=== Begin Enclosure ===

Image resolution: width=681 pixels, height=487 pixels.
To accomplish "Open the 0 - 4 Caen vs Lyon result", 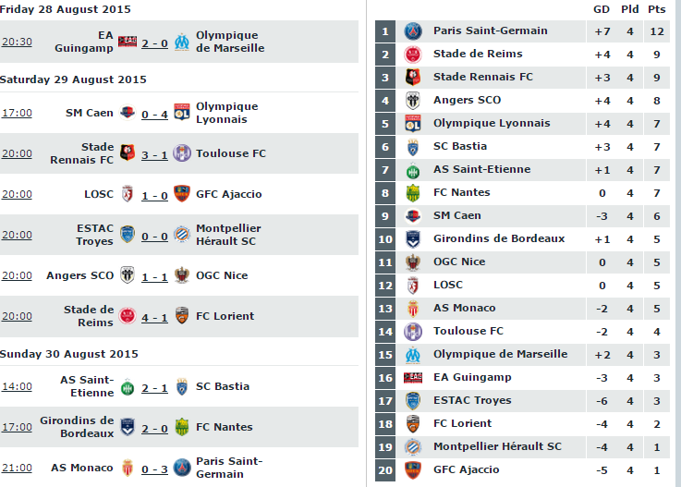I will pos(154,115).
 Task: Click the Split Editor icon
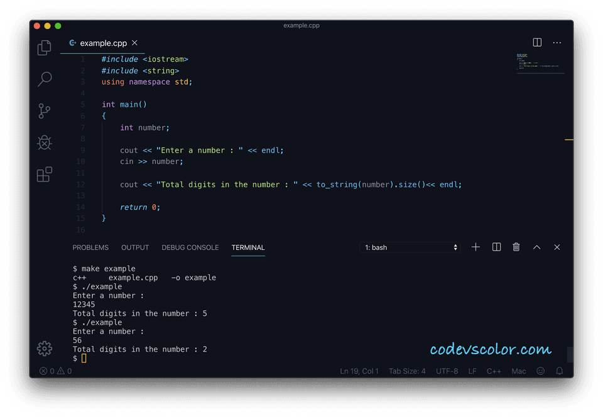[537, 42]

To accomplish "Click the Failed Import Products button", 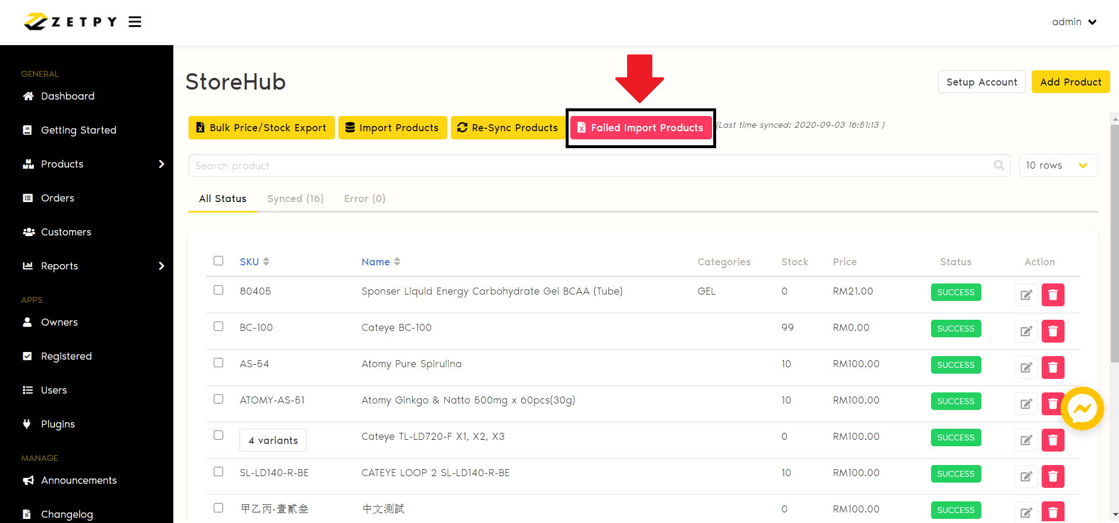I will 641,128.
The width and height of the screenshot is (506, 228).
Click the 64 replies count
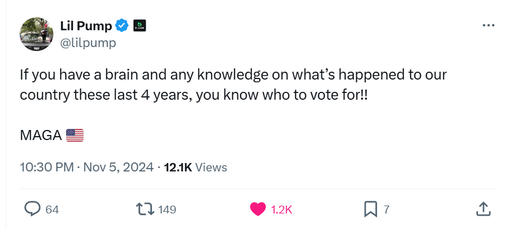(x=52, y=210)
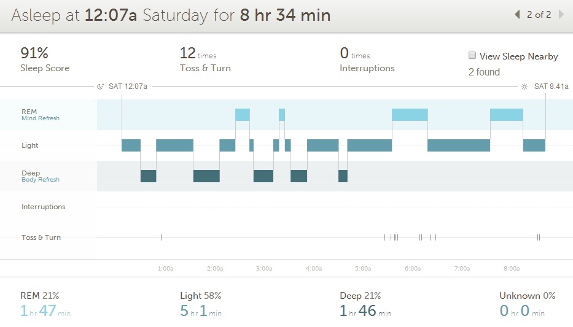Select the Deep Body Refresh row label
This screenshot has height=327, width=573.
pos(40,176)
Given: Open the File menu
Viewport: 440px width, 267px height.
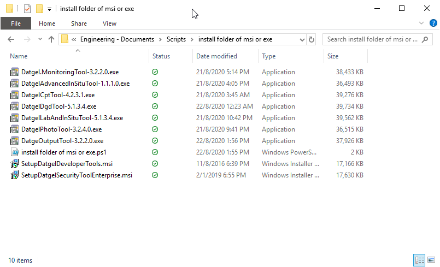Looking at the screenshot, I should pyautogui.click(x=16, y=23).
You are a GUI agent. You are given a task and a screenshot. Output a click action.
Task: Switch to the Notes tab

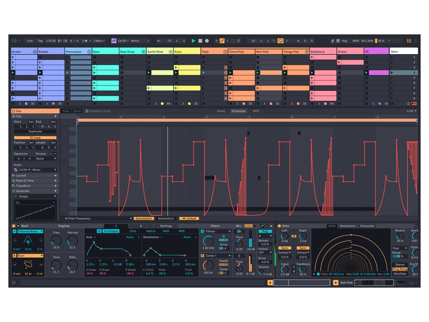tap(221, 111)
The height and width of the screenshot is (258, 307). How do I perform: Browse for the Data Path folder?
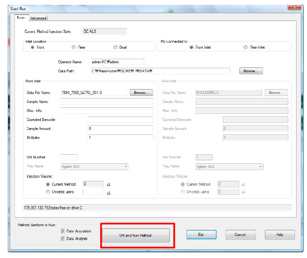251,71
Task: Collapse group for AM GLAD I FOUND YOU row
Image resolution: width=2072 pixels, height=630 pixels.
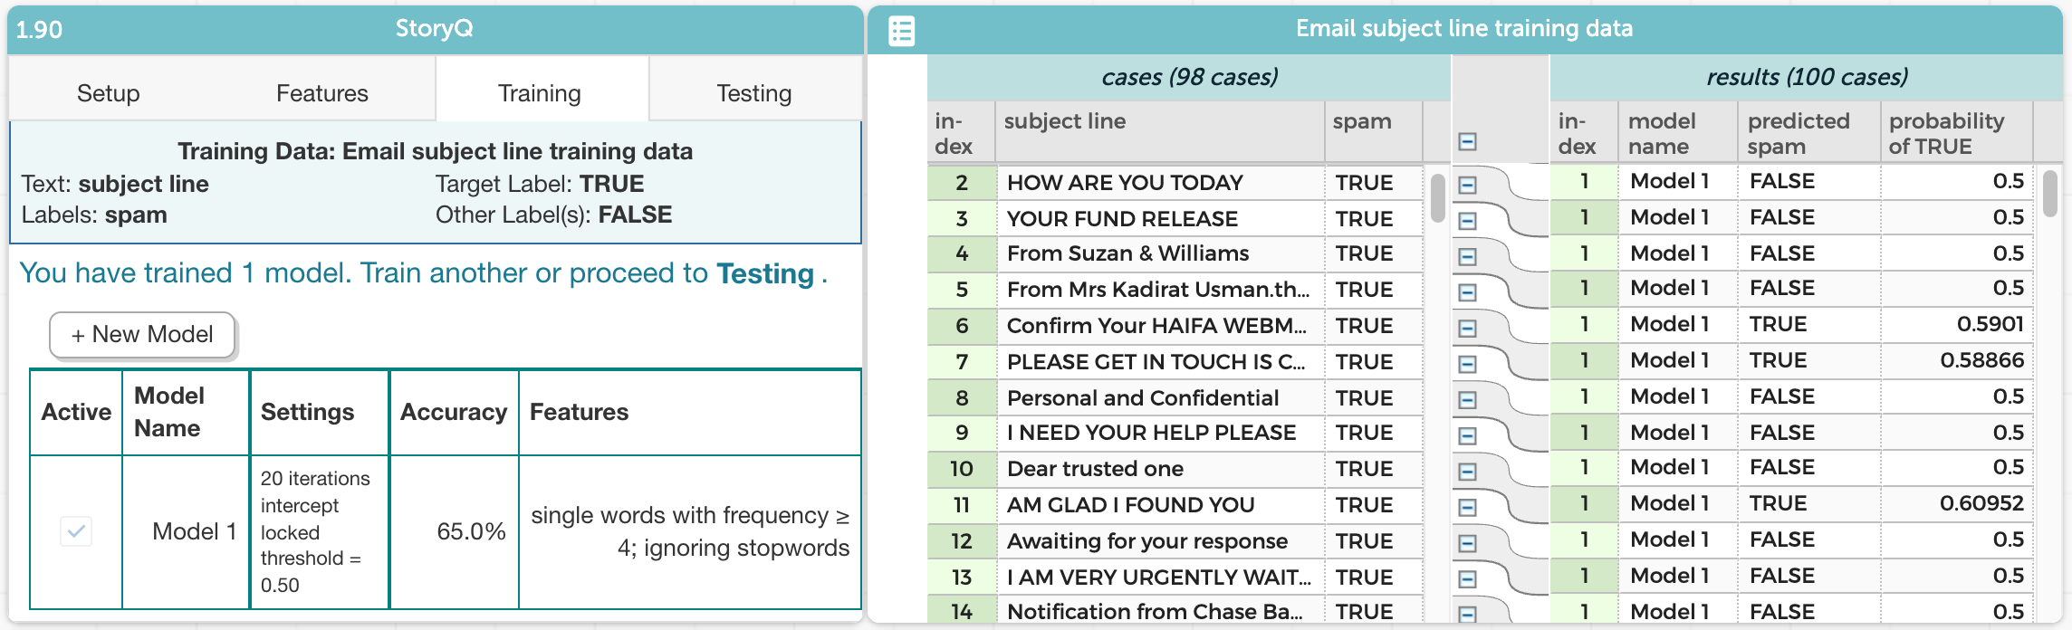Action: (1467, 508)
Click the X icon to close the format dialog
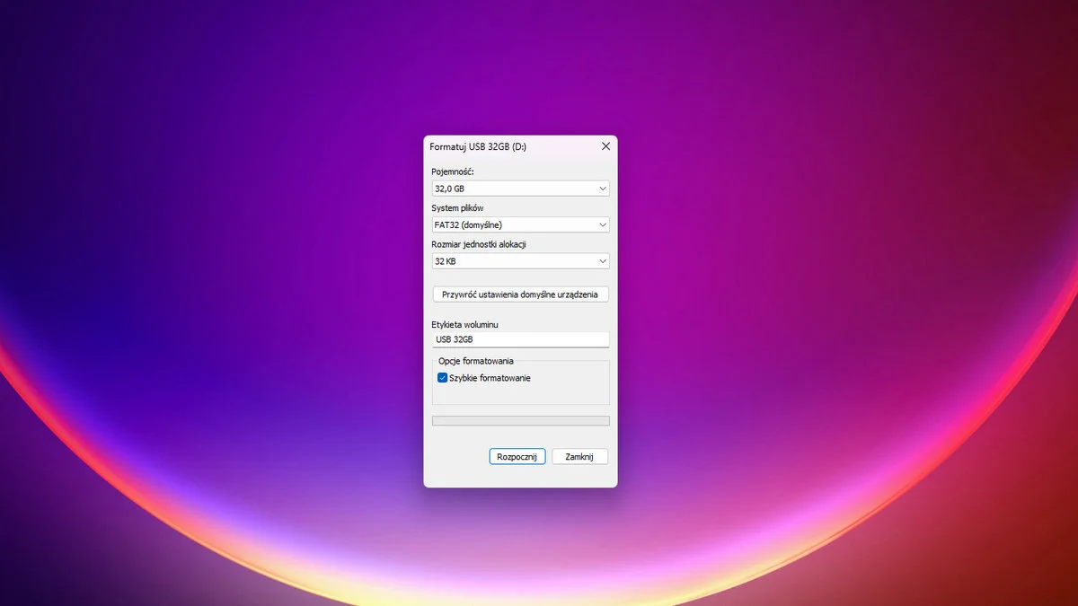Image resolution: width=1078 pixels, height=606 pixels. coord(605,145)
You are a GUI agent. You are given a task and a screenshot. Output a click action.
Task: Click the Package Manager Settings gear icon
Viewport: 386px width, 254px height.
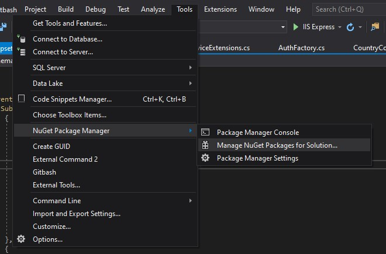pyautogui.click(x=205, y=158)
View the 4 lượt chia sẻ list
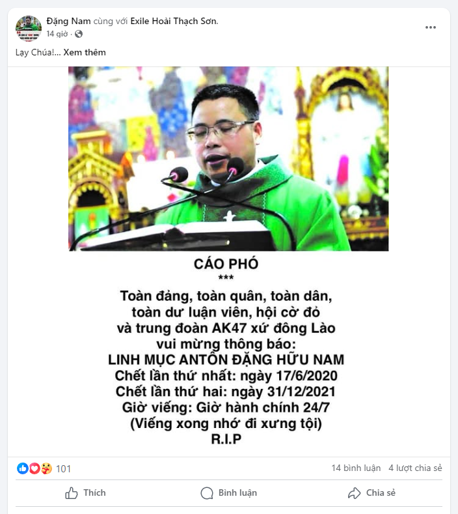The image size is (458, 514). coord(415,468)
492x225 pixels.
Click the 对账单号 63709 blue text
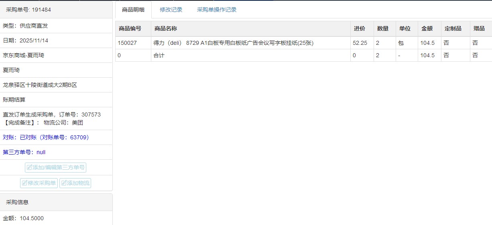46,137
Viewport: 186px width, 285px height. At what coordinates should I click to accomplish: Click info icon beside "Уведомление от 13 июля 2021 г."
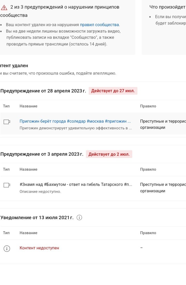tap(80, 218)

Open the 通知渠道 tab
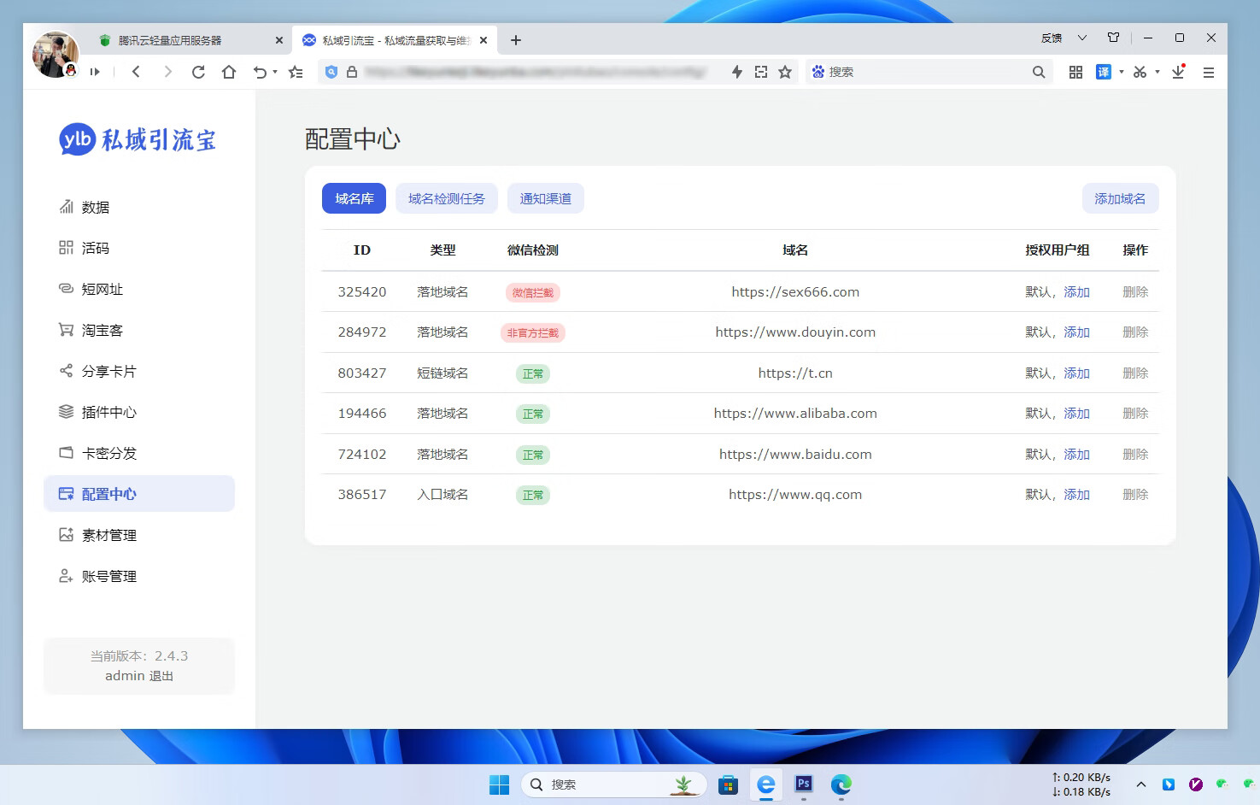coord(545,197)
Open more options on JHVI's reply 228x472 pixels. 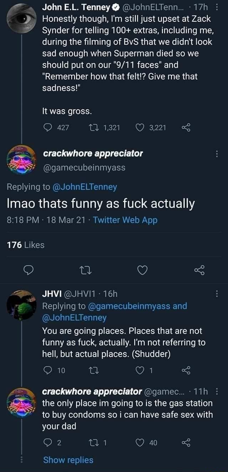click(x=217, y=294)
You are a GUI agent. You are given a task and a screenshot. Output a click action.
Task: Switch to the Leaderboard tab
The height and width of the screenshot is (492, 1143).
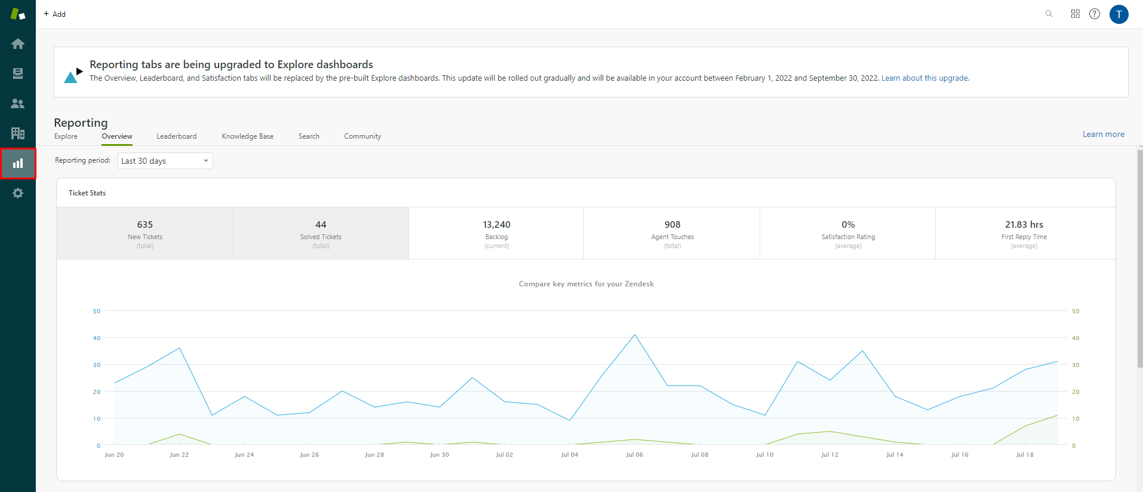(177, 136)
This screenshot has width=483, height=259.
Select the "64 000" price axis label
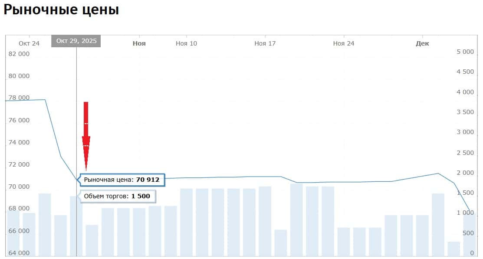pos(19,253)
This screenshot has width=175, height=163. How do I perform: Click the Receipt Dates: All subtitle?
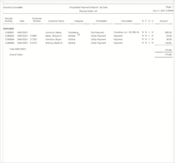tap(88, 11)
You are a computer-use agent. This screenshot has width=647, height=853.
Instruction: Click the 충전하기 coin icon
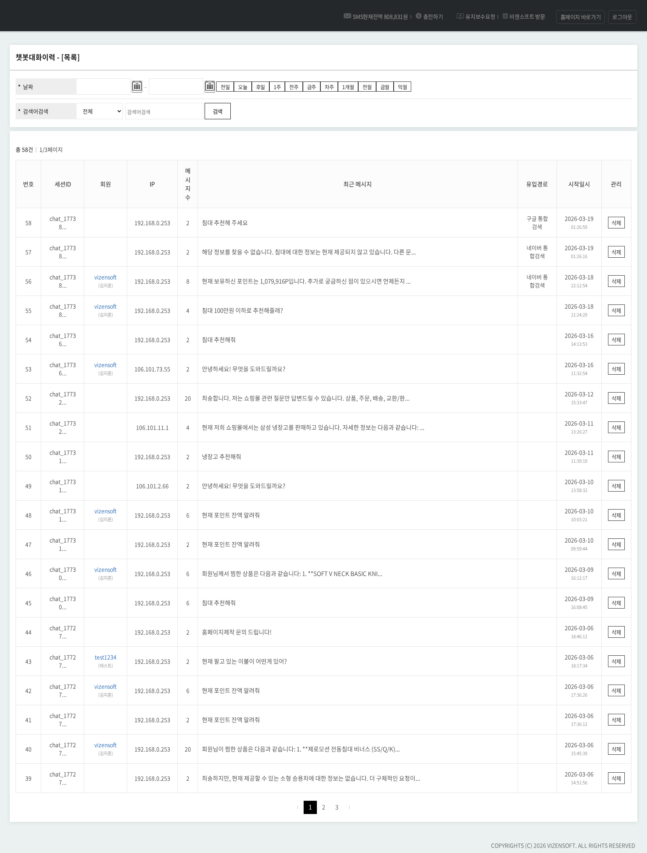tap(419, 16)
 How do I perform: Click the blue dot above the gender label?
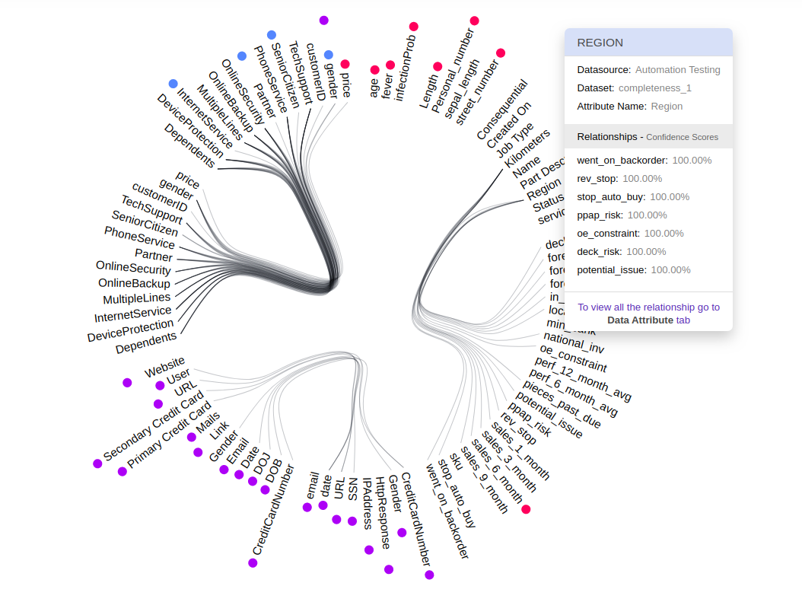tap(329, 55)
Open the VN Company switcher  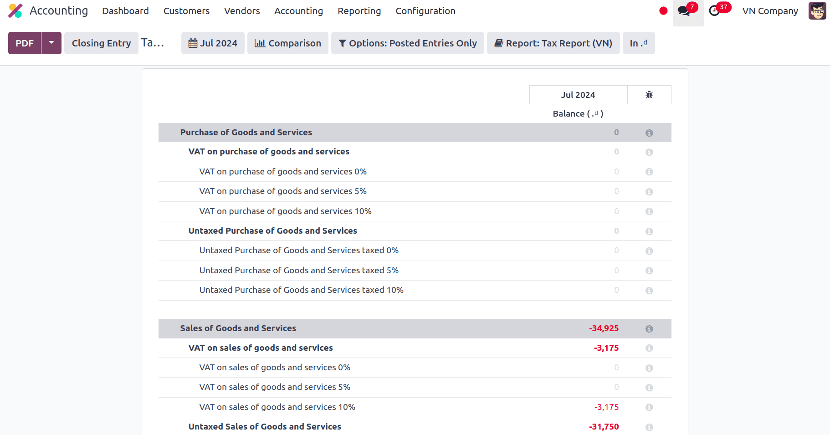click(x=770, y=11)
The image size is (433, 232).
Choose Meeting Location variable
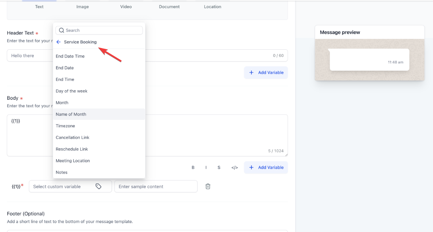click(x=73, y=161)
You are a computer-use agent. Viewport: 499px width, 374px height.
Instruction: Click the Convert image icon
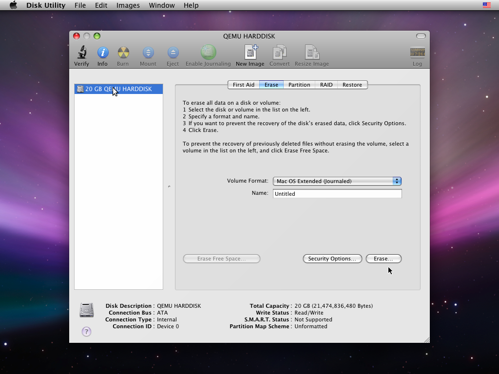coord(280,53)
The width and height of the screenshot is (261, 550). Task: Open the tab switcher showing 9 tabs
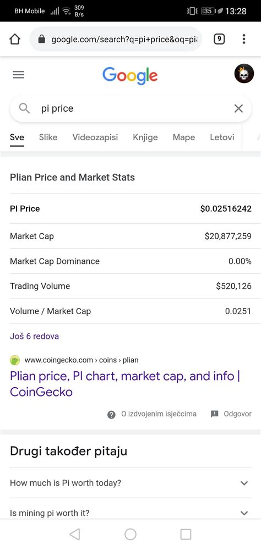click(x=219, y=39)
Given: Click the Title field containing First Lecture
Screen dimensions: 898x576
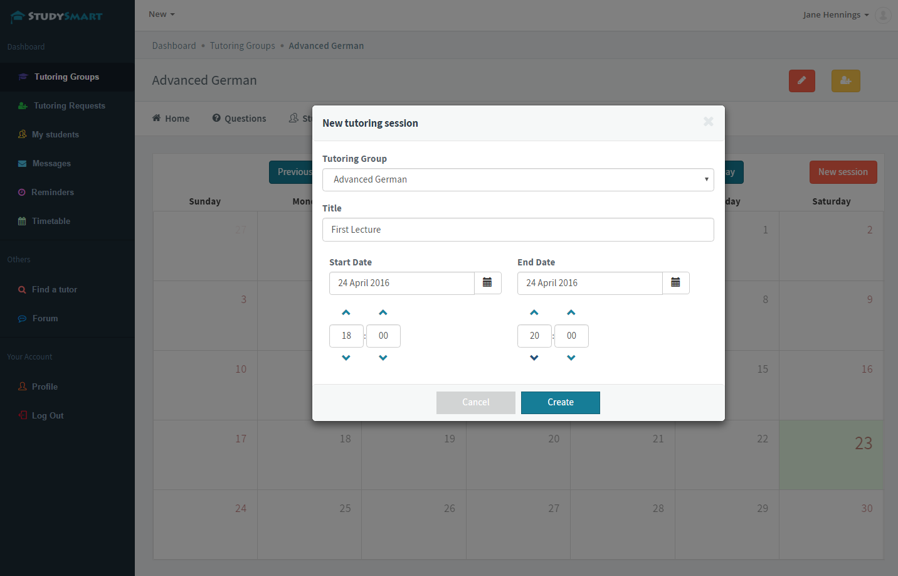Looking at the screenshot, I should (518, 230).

=== End Enclosure ===

* _Work instructions_
Copy out all lines of the listing where the word "computer" appears.

* _Solution for this exercise_
You are a computer-use agent. This screenshot has width=647, height=853.
You are a computer-use agent. Viewport: 499px width, 374px height.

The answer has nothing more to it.